|
Chronology of the Events of October 4th and 5th
Tuesday, September 23, 2003 - a drive failed on a set of hard drives containing major parts of the main web server. Information Services began getting replacement parts and spares ordered.
Saturday, October 4, 2003 at 5:40 am - SRP caused an interruption in power to much of the north side of campus including the AD building - until approximately 6:20 am when the power was restored. At that time, most of the systems were able to return to running status with a few problems. Information Services personnel noticed something had happened around 9:15 am, but at that time, it wasn't clear what had occurred. Information Services personnel arrived on campus around 10:20 am. The systems administrators were called in to look at the servers in the AD building.
Saturday, October 4 at 11 am - Once the systems administrators arrived they found the Battery Backup Unit had a bad power module. The UNIX systems administrator, Mr. Harris, also discovered a set of hard drives attached to the one of the UNIX servers had a problem with an interface board, but it was working through the redundant interface. To correct a problem on the tape backup system, the database server was shut down, the tape backup system was restarted, and they both began functioning normally. Mr. Harris shut down the Mail/WebCT server since it came up before its set of hard drives were ready. After doing this, all services on the Mail/WebCT server were up and running, but a call to Sun Micrososystems on Monday would need to be made to get the interface board replaced. At about noon, Mr Harris began working on the web server. Only the drive that had failed on Tuesday, September 23 indicated it had failed, so he proceeded to bring up the web server. All services were brought up in a few minutes giving access to web and home directory drive space. Since the Full Backup scheduled to start at ten minutes after midnight was interrupted, Mr. Harris then restarted the backup service so that a current full backup would be available.
The Microsoft systems administrator, Mr. Trottier, checked on the Windows servers and applied some critical security updates and performed some routine maintenance while he was on site.
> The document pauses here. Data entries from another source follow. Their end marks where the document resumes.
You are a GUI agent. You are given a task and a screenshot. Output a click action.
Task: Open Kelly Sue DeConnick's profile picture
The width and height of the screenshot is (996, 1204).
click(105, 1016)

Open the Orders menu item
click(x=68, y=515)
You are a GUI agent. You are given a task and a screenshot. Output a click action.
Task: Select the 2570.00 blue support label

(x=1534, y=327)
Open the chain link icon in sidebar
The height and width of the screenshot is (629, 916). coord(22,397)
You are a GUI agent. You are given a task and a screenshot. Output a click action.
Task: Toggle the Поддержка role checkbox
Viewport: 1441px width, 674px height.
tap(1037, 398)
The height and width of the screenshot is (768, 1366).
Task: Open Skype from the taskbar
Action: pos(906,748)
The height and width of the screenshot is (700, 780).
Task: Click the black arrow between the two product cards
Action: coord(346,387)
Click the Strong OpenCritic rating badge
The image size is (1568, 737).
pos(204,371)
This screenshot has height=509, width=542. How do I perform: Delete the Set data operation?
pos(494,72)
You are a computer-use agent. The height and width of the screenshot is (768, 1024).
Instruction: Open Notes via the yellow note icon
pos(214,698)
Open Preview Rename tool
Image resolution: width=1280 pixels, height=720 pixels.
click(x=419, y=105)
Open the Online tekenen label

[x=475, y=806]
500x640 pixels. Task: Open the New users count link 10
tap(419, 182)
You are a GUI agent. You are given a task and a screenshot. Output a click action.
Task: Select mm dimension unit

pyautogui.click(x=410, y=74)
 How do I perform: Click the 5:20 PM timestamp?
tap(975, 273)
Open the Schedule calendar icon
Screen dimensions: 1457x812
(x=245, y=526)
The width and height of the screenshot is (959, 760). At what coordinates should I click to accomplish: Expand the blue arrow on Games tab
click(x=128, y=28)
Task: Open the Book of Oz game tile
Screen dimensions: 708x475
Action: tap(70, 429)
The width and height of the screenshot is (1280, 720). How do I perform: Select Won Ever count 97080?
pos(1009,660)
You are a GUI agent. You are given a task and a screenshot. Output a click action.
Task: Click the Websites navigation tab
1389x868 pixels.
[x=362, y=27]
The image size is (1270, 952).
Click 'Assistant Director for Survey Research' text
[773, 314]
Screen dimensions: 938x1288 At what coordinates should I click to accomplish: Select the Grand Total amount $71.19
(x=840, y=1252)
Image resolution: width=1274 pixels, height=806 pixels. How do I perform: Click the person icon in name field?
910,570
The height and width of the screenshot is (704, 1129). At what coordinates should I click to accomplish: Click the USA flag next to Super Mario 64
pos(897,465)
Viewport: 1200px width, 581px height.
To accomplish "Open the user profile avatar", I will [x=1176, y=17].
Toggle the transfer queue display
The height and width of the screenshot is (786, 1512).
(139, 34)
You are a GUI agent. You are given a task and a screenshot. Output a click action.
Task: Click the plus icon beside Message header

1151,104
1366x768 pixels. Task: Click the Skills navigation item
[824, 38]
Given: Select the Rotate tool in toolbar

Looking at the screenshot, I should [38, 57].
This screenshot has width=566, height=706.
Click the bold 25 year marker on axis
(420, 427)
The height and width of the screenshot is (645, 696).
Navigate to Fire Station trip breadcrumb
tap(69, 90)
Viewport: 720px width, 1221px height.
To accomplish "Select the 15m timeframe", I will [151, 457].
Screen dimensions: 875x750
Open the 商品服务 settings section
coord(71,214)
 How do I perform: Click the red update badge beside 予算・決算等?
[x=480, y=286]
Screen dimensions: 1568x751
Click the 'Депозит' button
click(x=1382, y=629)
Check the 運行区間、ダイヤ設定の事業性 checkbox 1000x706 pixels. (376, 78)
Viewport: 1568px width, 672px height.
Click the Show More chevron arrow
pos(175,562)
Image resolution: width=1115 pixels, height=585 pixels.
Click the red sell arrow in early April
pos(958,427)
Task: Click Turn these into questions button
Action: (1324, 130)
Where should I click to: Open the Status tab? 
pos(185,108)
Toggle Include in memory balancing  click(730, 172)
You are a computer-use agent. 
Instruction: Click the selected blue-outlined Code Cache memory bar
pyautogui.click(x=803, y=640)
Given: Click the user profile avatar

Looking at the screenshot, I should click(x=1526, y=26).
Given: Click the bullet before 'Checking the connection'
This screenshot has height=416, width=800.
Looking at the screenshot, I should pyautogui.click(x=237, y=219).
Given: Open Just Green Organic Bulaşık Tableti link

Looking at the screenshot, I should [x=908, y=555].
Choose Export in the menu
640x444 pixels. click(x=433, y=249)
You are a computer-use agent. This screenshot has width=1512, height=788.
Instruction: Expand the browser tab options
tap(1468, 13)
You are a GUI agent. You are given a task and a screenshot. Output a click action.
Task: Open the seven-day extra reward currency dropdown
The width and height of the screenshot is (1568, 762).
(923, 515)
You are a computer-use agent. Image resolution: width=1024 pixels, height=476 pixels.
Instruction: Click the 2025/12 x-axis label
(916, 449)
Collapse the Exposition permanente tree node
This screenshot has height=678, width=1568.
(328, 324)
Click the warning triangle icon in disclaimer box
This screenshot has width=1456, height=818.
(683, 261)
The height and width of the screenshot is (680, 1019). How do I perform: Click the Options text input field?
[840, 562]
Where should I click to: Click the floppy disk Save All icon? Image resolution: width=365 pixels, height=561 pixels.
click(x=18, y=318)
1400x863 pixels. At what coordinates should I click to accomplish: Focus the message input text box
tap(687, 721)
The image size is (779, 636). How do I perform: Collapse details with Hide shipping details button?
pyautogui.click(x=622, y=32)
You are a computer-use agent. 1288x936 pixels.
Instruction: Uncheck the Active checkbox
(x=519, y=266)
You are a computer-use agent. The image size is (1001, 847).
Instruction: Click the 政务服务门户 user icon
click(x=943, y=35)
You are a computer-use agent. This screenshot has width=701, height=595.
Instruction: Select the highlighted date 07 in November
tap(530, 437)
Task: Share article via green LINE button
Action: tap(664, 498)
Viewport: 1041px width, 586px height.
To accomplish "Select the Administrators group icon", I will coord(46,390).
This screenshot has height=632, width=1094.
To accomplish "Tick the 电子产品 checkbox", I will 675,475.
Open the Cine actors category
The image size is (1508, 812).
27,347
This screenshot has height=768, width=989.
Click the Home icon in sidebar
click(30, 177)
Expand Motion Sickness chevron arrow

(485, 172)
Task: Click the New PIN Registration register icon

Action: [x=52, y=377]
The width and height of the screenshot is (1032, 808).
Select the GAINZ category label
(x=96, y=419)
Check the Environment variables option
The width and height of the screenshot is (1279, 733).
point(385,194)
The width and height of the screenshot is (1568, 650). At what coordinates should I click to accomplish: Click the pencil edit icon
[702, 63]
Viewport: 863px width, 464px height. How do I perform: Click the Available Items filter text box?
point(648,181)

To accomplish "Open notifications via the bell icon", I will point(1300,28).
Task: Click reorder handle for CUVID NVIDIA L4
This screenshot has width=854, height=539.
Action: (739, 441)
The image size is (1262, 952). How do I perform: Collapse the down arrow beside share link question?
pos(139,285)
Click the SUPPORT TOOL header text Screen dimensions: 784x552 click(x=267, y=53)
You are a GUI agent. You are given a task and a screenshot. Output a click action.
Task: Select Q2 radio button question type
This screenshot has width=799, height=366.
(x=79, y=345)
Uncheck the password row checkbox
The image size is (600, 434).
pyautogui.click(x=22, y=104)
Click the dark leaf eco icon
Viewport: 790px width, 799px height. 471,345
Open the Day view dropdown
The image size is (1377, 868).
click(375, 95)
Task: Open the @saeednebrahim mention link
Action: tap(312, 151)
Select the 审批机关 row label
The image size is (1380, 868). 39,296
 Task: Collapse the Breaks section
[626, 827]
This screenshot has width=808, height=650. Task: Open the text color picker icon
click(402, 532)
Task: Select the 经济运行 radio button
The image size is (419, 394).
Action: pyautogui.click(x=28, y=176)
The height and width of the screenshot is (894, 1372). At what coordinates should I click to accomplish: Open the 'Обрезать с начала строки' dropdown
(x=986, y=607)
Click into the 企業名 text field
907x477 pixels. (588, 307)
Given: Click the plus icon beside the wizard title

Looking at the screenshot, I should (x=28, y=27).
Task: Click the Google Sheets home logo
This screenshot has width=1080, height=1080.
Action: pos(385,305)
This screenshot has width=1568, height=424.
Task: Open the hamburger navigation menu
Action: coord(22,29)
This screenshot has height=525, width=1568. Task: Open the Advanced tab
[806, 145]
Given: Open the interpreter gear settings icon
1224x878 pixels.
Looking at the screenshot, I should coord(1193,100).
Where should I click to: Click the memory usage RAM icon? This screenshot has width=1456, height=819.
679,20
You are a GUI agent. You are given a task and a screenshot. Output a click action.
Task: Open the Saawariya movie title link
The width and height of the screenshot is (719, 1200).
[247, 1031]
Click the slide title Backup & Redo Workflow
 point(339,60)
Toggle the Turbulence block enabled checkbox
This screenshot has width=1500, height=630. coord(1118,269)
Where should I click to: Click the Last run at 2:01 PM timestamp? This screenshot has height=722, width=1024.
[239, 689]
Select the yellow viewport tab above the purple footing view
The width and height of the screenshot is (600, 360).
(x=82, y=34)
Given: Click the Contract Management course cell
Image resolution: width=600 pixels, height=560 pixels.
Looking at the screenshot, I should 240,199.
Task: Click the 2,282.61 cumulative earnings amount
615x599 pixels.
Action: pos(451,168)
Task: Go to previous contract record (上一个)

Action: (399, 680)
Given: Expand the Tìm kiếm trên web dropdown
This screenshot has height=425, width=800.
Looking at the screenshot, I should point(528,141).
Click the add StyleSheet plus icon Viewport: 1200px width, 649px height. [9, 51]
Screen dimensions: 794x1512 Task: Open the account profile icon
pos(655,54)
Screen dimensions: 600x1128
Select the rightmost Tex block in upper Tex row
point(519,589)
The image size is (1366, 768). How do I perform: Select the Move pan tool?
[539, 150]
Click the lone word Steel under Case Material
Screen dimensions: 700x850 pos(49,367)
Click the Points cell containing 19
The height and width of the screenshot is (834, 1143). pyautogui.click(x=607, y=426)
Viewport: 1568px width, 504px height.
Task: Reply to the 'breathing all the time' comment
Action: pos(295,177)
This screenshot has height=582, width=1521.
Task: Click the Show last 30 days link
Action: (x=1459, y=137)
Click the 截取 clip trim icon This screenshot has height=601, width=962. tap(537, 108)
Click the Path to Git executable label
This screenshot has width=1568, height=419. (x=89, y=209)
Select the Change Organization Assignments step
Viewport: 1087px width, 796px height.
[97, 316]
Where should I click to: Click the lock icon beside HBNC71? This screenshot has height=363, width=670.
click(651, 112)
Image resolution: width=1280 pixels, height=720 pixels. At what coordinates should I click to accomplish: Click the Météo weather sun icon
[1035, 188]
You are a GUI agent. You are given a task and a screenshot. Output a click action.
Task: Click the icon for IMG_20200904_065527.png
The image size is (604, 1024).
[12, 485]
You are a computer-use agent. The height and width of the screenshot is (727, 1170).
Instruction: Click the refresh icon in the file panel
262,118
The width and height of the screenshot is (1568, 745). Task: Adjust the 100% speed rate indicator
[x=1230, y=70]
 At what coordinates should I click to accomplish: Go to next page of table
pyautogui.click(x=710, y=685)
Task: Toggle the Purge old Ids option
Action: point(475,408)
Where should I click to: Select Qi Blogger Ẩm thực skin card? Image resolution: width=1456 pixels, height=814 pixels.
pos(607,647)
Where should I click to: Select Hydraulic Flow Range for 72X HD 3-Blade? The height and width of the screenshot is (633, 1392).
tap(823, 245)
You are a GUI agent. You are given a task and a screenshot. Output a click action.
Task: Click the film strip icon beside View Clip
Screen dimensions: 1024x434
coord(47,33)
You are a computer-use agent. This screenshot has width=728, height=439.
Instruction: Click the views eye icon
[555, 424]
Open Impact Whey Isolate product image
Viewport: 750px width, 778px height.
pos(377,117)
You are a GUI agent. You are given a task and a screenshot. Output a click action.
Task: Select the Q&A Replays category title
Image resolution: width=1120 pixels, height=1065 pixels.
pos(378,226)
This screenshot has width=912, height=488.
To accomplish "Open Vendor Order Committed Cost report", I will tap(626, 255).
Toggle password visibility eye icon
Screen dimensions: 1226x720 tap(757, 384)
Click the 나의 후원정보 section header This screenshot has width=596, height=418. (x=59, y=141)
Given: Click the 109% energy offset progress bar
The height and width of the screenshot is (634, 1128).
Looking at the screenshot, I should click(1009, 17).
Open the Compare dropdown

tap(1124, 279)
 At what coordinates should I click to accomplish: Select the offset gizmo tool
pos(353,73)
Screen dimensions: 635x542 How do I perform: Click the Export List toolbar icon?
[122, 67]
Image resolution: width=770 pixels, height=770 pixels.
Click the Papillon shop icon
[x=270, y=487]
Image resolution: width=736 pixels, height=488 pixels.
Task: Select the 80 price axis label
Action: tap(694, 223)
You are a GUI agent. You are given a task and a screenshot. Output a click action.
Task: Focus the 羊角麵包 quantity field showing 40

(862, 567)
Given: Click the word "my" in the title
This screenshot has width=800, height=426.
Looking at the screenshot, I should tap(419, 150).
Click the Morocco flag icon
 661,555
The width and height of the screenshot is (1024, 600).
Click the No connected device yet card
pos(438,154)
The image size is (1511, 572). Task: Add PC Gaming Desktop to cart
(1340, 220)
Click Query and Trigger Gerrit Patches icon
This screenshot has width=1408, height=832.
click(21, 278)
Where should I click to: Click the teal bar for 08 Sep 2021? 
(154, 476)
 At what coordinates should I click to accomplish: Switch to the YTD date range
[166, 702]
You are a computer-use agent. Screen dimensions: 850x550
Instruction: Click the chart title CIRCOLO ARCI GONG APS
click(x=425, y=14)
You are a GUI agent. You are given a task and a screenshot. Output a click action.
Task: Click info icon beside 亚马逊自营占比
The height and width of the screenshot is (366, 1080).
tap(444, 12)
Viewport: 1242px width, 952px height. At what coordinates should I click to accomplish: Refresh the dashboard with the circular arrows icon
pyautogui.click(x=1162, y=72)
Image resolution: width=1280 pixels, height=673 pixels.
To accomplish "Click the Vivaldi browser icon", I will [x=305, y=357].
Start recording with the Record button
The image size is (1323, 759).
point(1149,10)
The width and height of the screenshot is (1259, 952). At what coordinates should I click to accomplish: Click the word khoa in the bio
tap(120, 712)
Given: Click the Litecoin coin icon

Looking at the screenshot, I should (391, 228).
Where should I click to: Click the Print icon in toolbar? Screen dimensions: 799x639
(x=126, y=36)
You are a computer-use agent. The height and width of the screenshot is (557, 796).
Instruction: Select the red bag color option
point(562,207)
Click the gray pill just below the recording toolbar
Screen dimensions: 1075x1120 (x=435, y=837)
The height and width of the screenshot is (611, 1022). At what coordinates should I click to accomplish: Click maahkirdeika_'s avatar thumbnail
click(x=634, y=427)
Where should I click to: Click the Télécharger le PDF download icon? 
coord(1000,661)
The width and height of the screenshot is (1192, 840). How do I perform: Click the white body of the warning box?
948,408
Saturday, October 4 at 1:30 pm - All UNIX and Windows servers in the AD building were functioning normally by 1:30 pm on Saturday afternoon.
Saturday, October 4 at 3:38 pm - A second drive failed in the same set of hard drives that had a drive failure on Tuesday, September 23.
Sunday, October 5 at 9:30 am - Mr. Harris received a call from Information Services personnel indicating there was another problem with the web server. He arrived on campus at about 10:30 am and found the second drive had failed. He tried to see if the volume would come back online with some basic troubleshooting methods, however this was unsuccessful. He then contacted Bill DeHaan at about 11:30 am and brought him up to date on the situation. Mr. Harris informed Bill that he would initialize the set of disks that had failed and restore the information off of tape. The initialization of the set of disks that had failed took approximately one and a half hours.
Sunday, October 5 at 12:12 pm - Mr. Harris sent another e-mail to all MCC employees to let them know about the problem and that it was being worked on. After sending the e-mail and initialized the set of disks, he began recovering the information for the web server volume from tape. He was able to use the backup he just completed from Saturday to restore the information.
Sunday, October 5 at 7:37 pm - Mr. Harris sent another e-mail to all MCC employees to provide a status update.
Sunday, October 5 at 9:39 pm - Mr Harris sent a final e-mail message to all MCC employees to inform them that the all of the directories on the web server had been restored.
Successes experienced during the weekend's events:
- Information Services was able to retreive and restore all of the data on the Web server in a timely manner. This was aided by the fact that a complete full backup was created on the previous day.
- Information Services responded to the problems encountered on Saturday in a timely fashion.
- Information Services kept the campus community informed as to the status of the problems as events unfolded.
What can we improve on or what has been improved:
- Information Services is ordering additional hard drives and one will be installed in each array as a hot-spare in case of failure. In the event of a drive failure, the data will automatically be rebuilt on the hot-spare and the hot-spare used until a replacement drive is installed.
- Information Services will improve the notification systems to enable us to react to system failures in a more timely manner.
- Information Services is evaluating our power and battery backup systems to improve our resistance to power failures.
|